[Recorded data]
----
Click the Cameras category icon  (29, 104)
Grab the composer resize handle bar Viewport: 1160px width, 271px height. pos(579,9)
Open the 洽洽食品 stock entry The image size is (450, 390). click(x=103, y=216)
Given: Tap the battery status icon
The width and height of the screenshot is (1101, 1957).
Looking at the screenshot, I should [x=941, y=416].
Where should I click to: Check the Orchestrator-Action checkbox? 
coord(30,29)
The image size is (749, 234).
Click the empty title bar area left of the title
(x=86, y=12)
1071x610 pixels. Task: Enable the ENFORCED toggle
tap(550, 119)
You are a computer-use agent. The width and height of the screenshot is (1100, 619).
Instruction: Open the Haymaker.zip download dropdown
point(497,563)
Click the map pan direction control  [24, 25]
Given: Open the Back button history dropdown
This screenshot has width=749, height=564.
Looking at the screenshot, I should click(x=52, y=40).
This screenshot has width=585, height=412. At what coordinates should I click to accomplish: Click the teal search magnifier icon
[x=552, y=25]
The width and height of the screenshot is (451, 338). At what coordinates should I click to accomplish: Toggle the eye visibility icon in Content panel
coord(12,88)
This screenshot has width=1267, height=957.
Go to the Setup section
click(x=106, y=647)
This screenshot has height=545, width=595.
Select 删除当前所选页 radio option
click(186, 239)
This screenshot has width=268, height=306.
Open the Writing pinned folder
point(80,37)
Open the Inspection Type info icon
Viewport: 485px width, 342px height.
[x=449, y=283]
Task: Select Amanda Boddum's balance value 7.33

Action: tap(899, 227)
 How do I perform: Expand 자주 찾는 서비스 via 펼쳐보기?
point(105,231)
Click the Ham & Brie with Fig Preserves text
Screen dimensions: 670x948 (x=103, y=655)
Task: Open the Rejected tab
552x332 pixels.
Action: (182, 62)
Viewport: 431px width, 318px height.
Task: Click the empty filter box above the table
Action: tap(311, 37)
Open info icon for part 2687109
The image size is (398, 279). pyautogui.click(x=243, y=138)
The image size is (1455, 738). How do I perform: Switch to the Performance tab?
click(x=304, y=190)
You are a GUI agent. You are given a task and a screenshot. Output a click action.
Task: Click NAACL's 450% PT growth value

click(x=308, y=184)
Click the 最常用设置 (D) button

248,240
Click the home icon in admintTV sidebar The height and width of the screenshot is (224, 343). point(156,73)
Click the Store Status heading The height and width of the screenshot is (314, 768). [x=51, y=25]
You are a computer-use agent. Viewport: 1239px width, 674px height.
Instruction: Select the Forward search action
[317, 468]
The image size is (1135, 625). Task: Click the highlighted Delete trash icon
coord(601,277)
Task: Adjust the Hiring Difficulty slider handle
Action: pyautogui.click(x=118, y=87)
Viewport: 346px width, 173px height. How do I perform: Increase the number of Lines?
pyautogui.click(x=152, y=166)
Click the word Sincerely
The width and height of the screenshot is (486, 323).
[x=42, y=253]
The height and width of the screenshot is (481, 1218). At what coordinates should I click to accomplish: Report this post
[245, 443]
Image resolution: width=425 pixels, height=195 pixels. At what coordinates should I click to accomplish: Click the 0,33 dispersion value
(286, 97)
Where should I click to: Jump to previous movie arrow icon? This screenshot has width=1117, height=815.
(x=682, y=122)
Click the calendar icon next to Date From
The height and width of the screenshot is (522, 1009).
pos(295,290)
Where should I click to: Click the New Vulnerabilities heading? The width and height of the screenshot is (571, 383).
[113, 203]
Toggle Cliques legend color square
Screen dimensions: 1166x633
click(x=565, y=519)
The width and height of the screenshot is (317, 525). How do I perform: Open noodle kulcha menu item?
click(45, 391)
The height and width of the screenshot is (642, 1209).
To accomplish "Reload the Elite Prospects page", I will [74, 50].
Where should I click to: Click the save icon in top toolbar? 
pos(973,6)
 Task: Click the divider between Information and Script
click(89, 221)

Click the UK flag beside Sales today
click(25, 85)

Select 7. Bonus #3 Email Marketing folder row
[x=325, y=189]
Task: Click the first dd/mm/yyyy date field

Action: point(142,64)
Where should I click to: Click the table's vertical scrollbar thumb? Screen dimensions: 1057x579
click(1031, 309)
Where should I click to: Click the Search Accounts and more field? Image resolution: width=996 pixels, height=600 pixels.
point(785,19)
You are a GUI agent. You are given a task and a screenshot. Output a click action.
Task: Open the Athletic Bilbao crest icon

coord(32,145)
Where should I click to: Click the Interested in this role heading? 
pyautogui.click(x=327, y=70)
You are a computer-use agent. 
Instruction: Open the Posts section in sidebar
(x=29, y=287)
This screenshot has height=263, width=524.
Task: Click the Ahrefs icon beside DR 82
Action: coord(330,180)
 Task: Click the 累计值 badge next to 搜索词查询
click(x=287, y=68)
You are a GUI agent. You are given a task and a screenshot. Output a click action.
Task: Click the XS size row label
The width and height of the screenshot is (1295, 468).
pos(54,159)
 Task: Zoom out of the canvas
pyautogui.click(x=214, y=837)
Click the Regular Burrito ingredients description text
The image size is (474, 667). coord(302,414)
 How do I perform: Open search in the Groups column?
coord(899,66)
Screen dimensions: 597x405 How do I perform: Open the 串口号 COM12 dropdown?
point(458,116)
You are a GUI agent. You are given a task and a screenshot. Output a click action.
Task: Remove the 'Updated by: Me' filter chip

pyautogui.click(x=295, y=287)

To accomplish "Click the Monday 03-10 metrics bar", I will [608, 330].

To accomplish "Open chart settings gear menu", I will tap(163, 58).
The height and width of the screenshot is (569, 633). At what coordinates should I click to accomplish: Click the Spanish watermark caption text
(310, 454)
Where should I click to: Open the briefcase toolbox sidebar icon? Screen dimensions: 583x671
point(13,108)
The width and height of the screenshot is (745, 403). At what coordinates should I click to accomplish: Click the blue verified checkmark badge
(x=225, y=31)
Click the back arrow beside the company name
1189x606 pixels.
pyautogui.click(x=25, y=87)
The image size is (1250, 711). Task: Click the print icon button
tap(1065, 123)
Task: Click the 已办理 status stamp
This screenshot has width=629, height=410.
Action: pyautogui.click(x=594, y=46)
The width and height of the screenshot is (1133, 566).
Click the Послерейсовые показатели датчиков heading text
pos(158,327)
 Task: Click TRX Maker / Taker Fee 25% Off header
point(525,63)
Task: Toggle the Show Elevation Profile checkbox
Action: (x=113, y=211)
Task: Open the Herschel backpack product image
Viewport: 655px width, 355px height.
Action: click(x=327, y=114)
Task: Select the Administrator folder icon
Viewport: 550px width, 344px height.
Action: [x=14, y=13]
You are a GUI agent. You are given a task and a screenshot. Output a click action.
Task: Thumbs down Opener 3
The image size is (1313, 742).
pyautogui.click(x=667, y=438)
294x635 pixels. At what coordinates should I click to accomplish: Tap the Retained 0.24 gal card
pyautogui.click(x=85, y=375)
----
To do:
Whenever the string "computer" shows up in a line above, copy that line.

Written answer:
You are a computer-use agent. The width and height of the screenshot is (1100, 619).
You are a computer-use agent. Viewport: 1239px width, 674px height.
You are a computer-use agent. 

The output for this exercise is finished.